E. Patofisiologi Penyakit Paru Obstruksi Kronik ( PPOK)
Fungsi paru mengalami kemunduran dengan datangnya usia tua yang
disebabkan elastisitas jaringan paru dan dinding dada makin berkurang. Dalam usia
yang lebih lanjut, kekuatan kontraksi otot pernapasan dapat berkurang sehingga sulit
bernapas. Fungsi paru-paru menentukan konsumsi oksigen seseorang, yakni jumlah
Page 7
oksigen yang diikat oleh darah dalam paru-paru untuk digunakan tubuh. Konsumsi
oksigen sangat erat hubungannya dengan arus darah ke paru-paru. Berkurangnya
fungsi paru-paru juga disebabkan oleh berkurangnya fungsi sistem respirasi seperti
fungsi ventilasi paru. Faktor-faktor risiko tersebut diatas akan mendatangkan proses
inflamasi bronkus dan juga menimbulkan kerusakan pada dinding bronkiolus
terminalis. Akibat dari kerusakan akan terjadi obstruksi bronkus kecil (bronkiolus
terminalis), yang mengalami penutupan atau obstruksi awal fase ekspirasi. Udara
yang mudah masuk ke alveoli pada saat inspirasi, pada saat ekspirasi banyak terjebak
dalam alveolus dan terjadilah penumpukan udara (air trapping).
Hal inilah yang menyebabkan adanya keluhan sesak napas dengan segala
akibatnya. Adanya obstruksi pada awal ekspirasi akan menimbulkan kesulitan
ekspirasi dan menimbulkan pemanjangan fase ekspirasi. Fungsi-fungsi paru: ventilasi,
distribusi gas, difusi gas, maupun perfusi darah akan mengalami gangguan (Brannon,
et al, 1993).
F. Faktor Risiko Penyakit Paru Obstruksi Kronik ( PPOK)

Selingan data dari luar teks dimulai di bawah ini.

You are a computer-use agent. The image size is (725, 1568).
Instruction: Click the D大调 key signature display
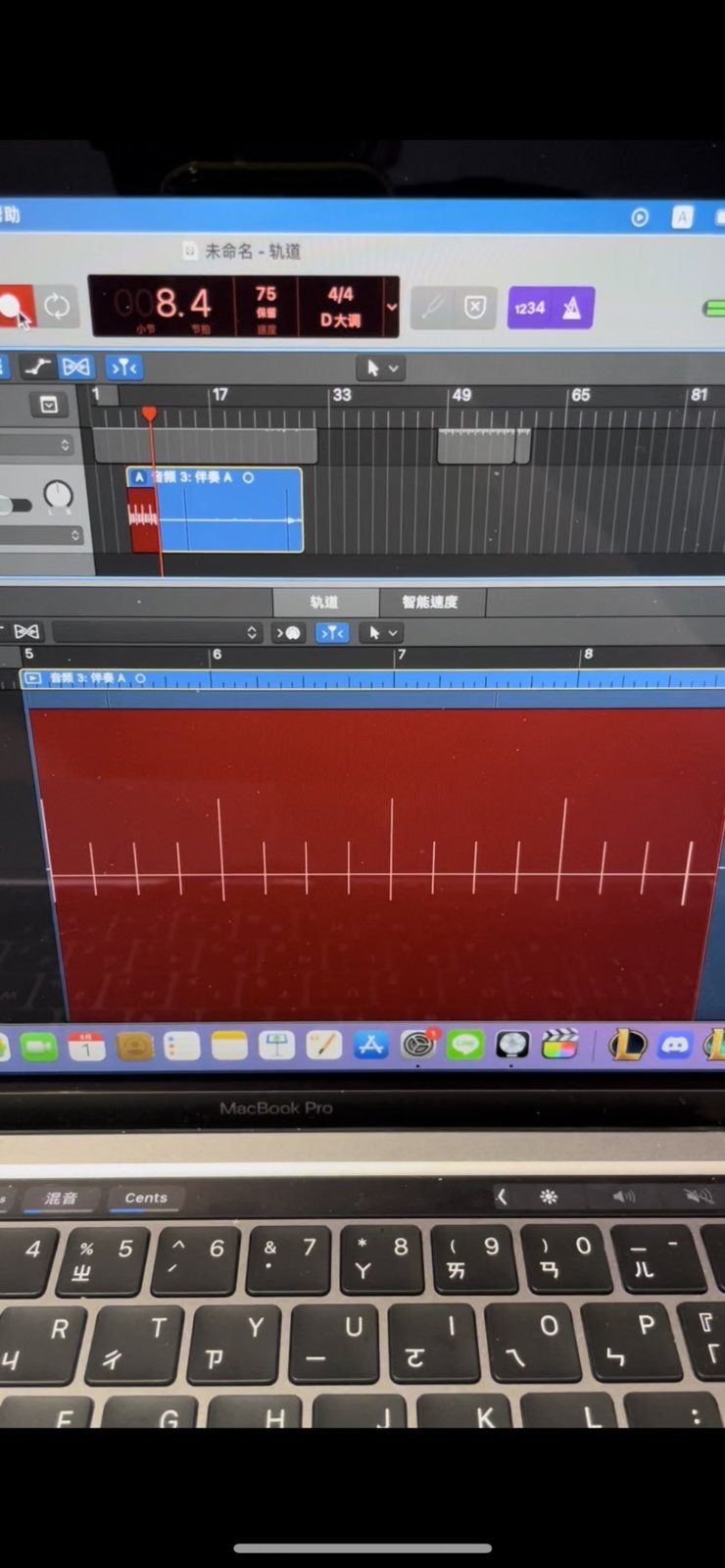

PPOK yang merupakan inflamasi lokal saluran nafas paru, akan ditandai dengan
hipersekresi mucus dan sumbatan aliran udara yang persisten. Gambaran ini muncul
dikarenakan adanya pembesaran kelenjar di bronkus pada perokok dan membaik saat
merokok di hentikan. Terdapat banyak faktor risiko yang diduga kuat merupakan
etiologi dari PPOK. Faktor-faktor risiko yang ada adalah genetik, paparan partikel,
pertumbuhan dan perkembangan paru, stres oksidatif, jenis kelamin, umur, infeksi
saluran nafas, status sosioekonomi, nutrisi dan komorbiditas.
1. Genetik.
PPOK merupakan suatu penyakit yang poligenik disertai interaksi lingkungan
genetik yang sederhana. Faktor risiko genetik yang paling besar dan telah di
teliti lama adalah defisiensi α1 antitripsin, yang merupakan protease serin
inhibitor. Biasanya jenis PPOK yang merupakan contoh defisiensi α1
antitripsin adalah emfisema paru yang dapat muncul baik pada perokok
maupun bukan perokok, tetapi memang akan diperberat oleh paparan rokok.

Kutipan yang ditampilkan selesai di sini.